The world will undoubtably be more complicated, and yet the interfaces and tools will never be simpler. Welcome to the future of Contour Trade Services.

 

How will we build this?

Before we start with the answer, there is a bigger question to ask. We believe that this question is “who owns your data”? Data is the most valuable commodity in the 21st century, and it will empower corporates and individuals to not only improve efficiency and risk management but also to achieve sustainability goals and increase inclusiveness of trade finance. To get there, the answer to that question must be “I do” for every bank, corporate and trade ecosystem participant in the world. At Contour, we do not want or ask for our members’ data – it is far too valuable.

Trade services will produce immense data sets, yet for individual ownership this data must be distributed across the globe and owned by its members.

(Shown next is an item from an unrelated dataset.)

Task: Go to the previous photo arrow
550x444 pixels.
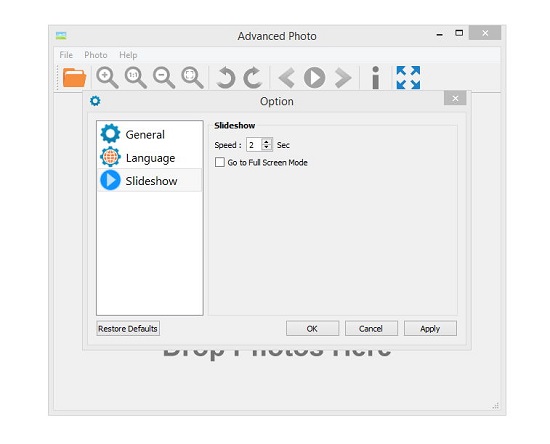Action: point(286,78)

Yes, there must be a network operator and application providers to provide the connectivity, but these organisations must only have access to the minimum data permissioned to them and not a byte more. Better still, they must leverage new technologies such as Conclave’s confidential computing to provide services without accessing any data at all.

For banks, Contour’s personalised Trade Services will enable them to provide a new category of tailored solutions to strengthen client relationships and build new ones.

This is where the oft-quoted trade finance gap can start to be effectively removed, by reducing the cost of providing trade finance and increasing the quality of data to better understand and price risk.

For corporates, Contour’s Trade Services will provide more choice, and the ability to manage working capital and risk with fine-grained control without constant manual input and management, paying only for the services they need when they need them.

This is the future Contour is building, with more banks and corporates now joining to enjoy the benefits of the solution today, and to participate in the journey to build tomorrow.